One other factor in the February numbers: Publishers may not have been shipping to Borders due to their bankruptcy filing. That may account in some part for the loss in paper sales vs. the gains in ebook sales.
Amazon is going to have the ad-supported Kindle 3 at $99 at some point this year. The iPad 2 is selling like crazy. The color Nook is rumored to be selling 700,000 units a month (that’s from a respected Asian source that monitors units shipped). There are a number of new tablet devices shipping this year. And smartphones continue to gain marketshare.
More and more people are going to own portable devices that can be used for ebooks.

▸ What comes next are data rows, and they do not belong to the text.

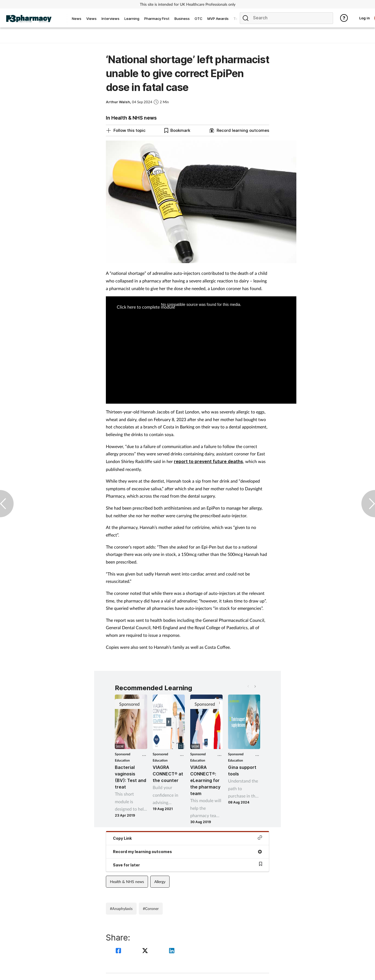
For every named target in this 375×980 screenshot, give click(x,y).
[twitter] (146, 951)
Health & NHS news (127, 881)
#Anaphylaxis (121, 908)
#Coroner (151, 908)
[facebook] (119, 951)
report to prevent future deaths (209, 461)
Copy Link (187, 838)
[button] (255, 686)
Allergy (160, 881)
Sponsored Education (122, 757)
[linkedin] (172, 951)
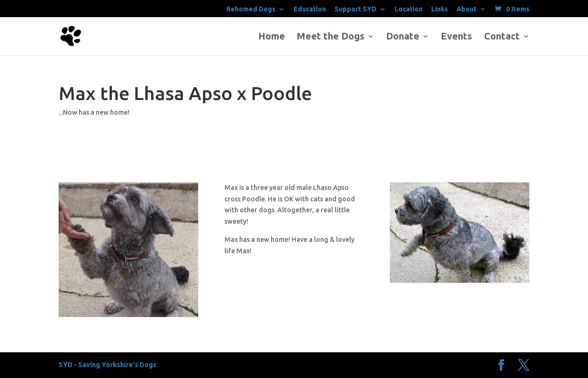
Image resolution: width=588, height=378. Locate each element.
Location (408, 9)
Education (310, 9)
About (466, 9)
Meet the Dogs (331, 37)
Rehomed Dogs (251, 9)
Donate (403, 37)
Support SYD (355, 9)
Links (439, 9)
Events (456, 37)
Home (272, 37)
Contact (502, 37)
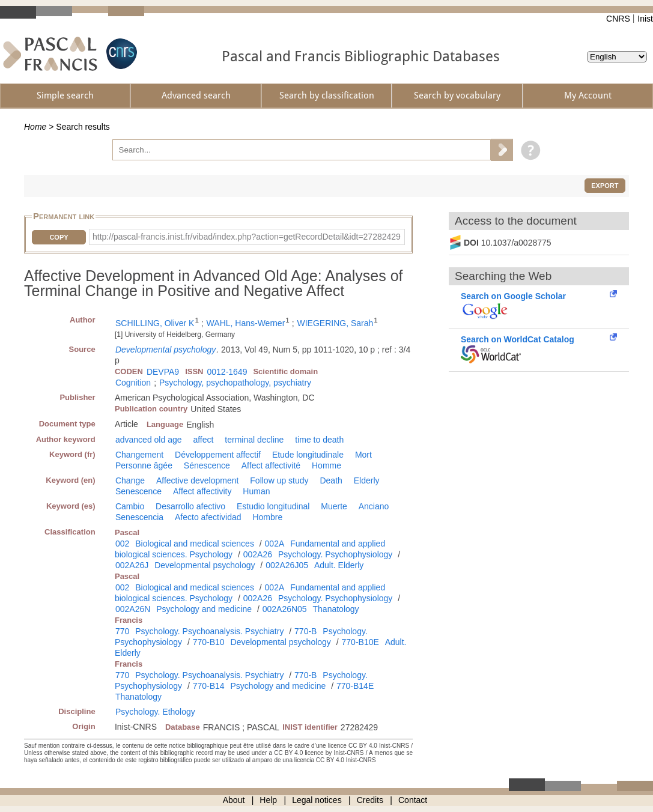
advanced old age (148, 440)
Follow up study (279, 480)
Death (330, 480)
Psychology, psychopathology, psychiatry (235, 383)
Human (256, 491)
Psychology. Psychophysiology (335, 554)
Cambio (130, 506)
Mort (363, 455)
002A (275, 544)
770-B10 (208, 642)
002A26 (258, 554)
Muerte (334, 506)
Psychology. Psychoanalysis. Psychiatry (209, 631)
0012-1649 (226, 372)
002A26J (132, 565)
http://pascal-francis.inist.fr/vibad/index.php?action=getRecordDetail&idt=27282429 (246, 237)
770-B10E (360, 642)
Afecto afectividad (208, 517)
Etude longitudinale (308, 455)
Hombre (267, 517)
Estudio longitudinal (273, 506)
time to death (319, 440)
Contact (413, 800)
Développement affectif (217, 455)
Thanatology (336, 609)
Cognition (133, 383)
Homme (326, 465)
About (234, 800)
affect (203, 440)
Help (268, 800)
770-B (305, 631)
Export (604, 186)
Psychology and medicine (204, 609)
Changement (139, 455)
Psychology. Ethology (155, 712)
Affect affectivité (271, 465)
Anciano (374, 506)
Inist (645, 19)
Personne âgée (144, 465)
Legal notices (317, 800)
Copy (58, 237)
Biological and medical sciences (195, 544)
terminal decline (254, 440)
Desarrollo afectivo (190, 506)
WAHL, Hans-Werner (246, 323)
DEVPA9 (163, 372)
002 (122, 544)
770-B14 (208, 686)
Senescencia (139, 517)
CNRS (618, 19)
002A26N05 (285, 609)
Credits (370, 800)
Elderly (366, 480)
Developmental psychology (165, 350)
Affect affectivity (202, 491)
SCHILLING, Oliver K (154, 323)
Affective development (198, 480)
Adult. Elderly (339, 565)
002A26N (133, 609)
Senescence (138, 491)
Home (35, 127)
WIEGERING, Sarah (335, 323)
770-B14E (355, 686)
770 (122, 631)
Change (130, 480)
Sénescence (207, 465)
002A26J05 (287, 565)
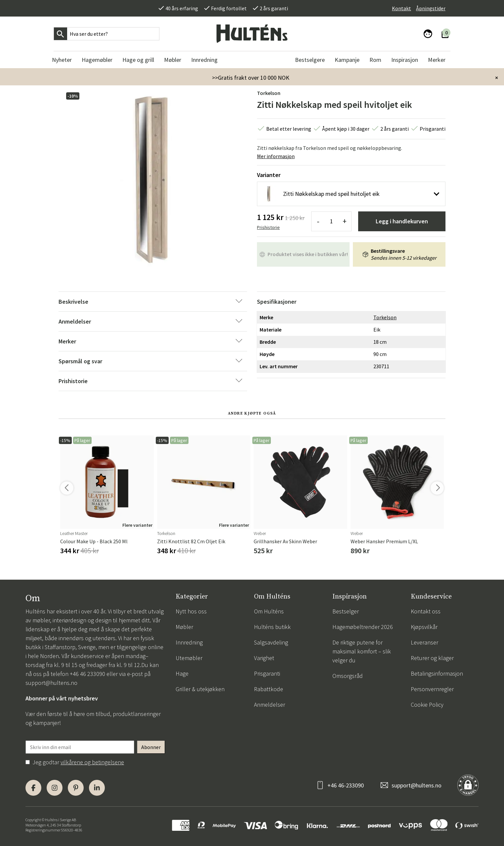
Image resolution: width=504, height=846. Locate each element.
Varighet (264, 658)
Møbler (184, 627)
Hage (182, 673)
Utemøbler (189, 658)
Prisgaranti (267, 673)
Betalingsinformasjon (437, 673)
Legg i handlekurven (402, 221)
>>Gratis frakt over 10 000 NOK (251, 77)
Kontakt (401, 8)
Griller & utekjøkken (200, 689)
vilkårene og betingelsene (92, 762)
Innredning (189, 642)
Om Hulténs (269, 611)
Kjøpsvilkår (424, 627)
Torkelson (269, 93)
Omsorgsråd (347, 676)
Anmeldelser (269, 705)
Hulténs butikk (272, 627)
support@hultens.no (51, 683)
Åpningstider (431, 8)
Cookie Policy (427, 705)
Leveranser (424, 642)
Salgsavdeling (271, 642)
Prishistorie (268, 227)
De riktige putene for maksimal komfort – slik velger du (362, 651)
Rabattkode (269, 689)
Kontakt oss (426, 611)
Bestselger (346, 611)
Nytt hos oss (191, 611)
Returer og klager (432, 658)
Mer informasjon (276, 156)
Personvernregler (432, 689)
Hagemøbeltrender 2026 (363, 627)
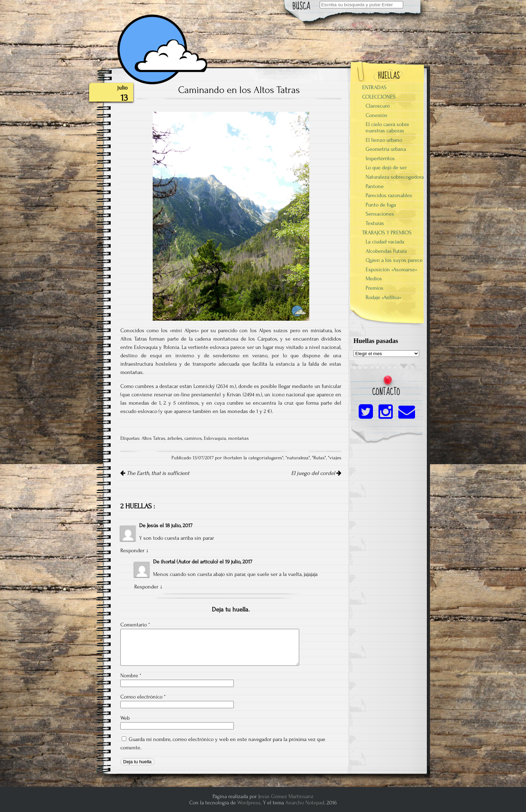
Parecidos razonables (389, 195)
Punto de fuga (381, 205)
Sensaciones (380, 214)
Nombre (131, 676)
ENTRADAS (374, 87)
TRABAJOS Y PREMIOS (387, 233)
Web (125, 718)
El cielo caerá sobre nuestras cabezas (387, 127)
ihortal (168, 562)
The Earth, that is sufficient (155, 473)
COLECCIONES (379, 97)
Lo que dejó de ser (386, 167)
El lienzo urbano (384, 140)
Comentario (135, 625)
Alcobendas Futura (386, 251)
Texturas (375, 223)
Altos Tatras (153, 438)
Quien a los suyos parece (394, 260)
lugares (275, 458)
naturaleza (298, 458)
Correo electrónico (143, 697)
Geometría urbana (386, 149)
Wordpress (249, 803)
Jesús (152, 525)
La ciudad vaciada (385, 242)
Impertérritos (380, 158)
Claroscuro (377, 106)
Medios (374, 279)
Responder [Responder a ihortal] (146, 587)
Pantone (375, 186)
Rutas (319, 458)
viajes (335, 458)
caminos (193, 438)
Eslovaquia (215, 438)
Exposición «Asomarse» (391, 270)
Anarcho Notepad (305, 803)
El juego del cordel (316, 473)
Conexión (376, 115)
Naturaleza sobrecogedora (394, 177)
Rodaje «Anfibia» (383, 297)
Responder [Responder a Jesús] (132, 551)
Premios (374, 288)
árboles (175, 438)
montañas (238, 438)
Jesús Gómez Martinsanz (286, 796)
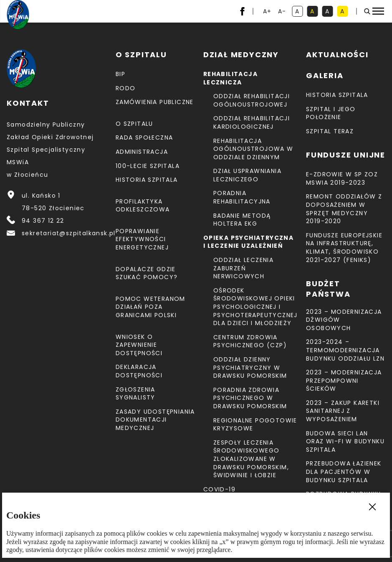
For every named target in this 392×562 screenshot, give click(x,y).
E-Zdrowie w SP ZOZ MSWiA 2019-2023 (342, 178)
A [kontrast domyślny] (299, 12)
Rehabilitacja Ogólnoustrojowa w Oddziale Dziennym (253, 149)
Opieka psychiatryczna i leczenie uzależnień (248, 242)
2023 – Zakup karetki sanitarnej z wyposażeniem (343, 411)
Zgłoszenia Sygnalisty (135, 394)
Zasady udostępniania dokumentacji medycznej (155, 420)
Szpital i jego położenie (331, 113)
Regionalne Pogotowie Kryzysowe (255, 425)
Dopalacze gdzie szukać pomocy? (147, 273)
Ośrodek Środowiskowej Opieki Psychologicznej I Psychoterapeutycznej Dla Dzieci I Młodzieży (255, 307)
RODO (126, 88)
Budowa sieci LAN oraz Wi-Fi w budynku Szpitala (345, 441)
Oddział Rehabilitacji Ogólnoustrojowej (251, 100)
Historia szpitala (147, 180)
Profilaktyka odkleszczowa (143, 206)
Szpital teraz (330, 131)
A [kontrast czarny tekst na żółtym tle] (344, 12)
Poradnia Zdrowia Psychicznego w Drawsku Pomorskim (250, 398)
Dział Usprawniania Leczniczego (247, 175)
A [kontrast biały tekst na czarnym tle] (329, 12)
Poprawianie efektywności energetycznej (142, 239)
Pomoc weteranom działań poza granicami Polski (150, 307)
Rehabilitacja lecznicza (230, 78)
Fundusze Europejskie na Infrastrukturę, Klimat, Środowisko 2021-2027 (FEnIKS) (344, 247)
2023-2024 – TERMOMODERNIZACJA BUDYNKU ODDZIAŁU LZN (345, 350)
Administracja (142, 152)
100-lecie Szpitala (147, 166)
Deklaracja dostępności (139, 371)
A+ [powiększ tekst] (268, 12)
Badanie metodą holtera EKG (242, 220)
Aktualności (337, 54)
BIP (120, 74)
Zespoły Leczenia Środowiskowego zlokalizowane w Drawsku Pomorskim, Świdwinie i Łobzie (251, 459)
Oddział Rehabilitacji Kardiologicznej (251, 122)
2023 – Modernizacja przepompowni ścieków (344, 380)
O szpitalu (134, 124)
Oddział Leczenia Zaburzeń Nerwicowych (243, 268)
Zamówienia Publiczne (154, 102)
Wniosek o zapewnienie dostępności (139, 345)
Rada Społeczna (144, 137)
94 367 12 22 (43, 221)
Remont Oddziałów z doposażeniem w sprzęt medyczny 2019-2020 (344, 209)
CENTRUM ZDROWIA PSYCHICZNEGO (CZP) (250, 341)
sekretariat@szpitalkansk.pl (68, 233)
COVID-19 (219, 489)
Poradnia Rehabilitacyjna (242, 197)
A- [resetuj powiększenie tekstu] (283, 12)
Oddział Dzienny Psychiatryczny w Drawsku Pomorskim (250, 367)
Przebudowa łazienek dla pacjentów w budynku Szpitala (344, 471)
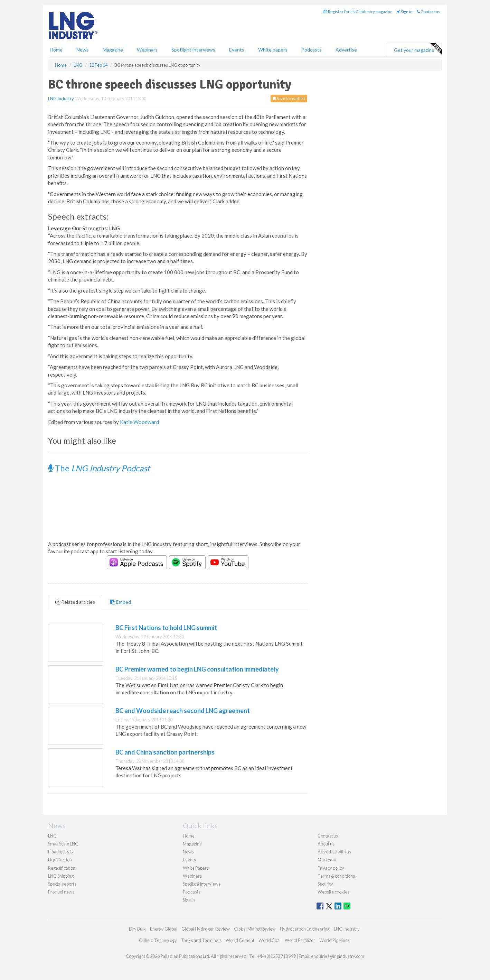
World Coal (270, 940)
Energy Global (163, 929)
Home (56, 49)
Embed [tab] (121, 602)
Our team (327, 859)
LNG (52, 836)
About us (326, 844)
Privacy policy (331, 868)
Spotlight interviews (193, 49)
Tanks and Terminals (201, 940)
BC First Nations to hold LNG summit (166, 628)
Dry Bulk (137, 929)
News (188, 852)
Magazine (113, 49)
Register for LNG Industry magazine (358, 11)
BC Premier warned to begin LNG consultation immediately (197, 669)
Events (237, 49)
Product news (61, 892)
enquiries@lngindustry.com (338, 956)
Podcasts (311, 49)
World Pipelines (335, 940)
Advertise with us (334, 852)
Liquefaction (60, 859)
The (99, 468)
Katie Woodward (139, 422)
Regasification (62, 868)
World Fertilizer (300, 940)
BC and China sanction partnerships (165, 752)
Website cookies (333, 892)
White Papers (196, 868)
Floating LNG (60, 852)
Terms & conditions (336, 876)
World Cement (240, 940)
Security (325, 884)
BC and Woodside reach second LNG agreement (182, 711)
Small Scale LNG (63, 844)
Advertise (346, 49)
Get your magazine (418, 49)
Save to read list (289, 98)
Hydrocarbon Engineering (304, 929)
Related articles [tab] (75, 602)
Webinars (147, 49)
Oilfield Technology (158, 940)
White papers (273, 49)
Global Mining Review (255, 929)
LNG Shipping (61, 876)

Mark, again, the big six is a very misleading term. More than likely five to ten of the fourteen are owned by one or the other of the big six. Maybe even all. But the reporting companies are the ones that want to report this stuff and know how to even track it. See Kris’s post today. The ones that can’t track it won’t report. And remember, there are upwards of a thousand different publishing companies at the level of the ones reporting. All imprints, publishing houses, or businesses not associated with the big six, as people call them. 14 is a very small number of companies that want to report. Not sure, but if Sourcebooks is one (because they do know the numbers) they would be tilting heavily the scale toward e-books. And if Harlequin reported, or any of their imprints reported, they also know how to track and are ahead of the game and thus would lean heavy toward eBooks.
And yes, you are right, the factors in this are the lack of shipments to Borders and also the huge Christmas push of new devices.
No doubt in the slightest this number, either 10% across the board or 35% of 14 self-selected companies, is going to climb like crazy. We will hit 50% and level in that range in a few years, that much everyone is sure about. Which publishing companies can make the transition through all their overhead and labor contracts to get to that day is anyone’s guess.
Woot! (a daily deal site) had refurbished e-ink Nooks on sale Weds for $99. I bought 3. I love me my Nook and am tired of the kids stealing it!
Dean, there’s one small flaw with your logic.
That 10% number you’re quoting came from the AAP research, too.
So the same source that came up with the 10% number that’s been floating around the publishing world NOW says that number was 29.5% – in February.
Wonder what it was in March? Wonder what it is now, in April?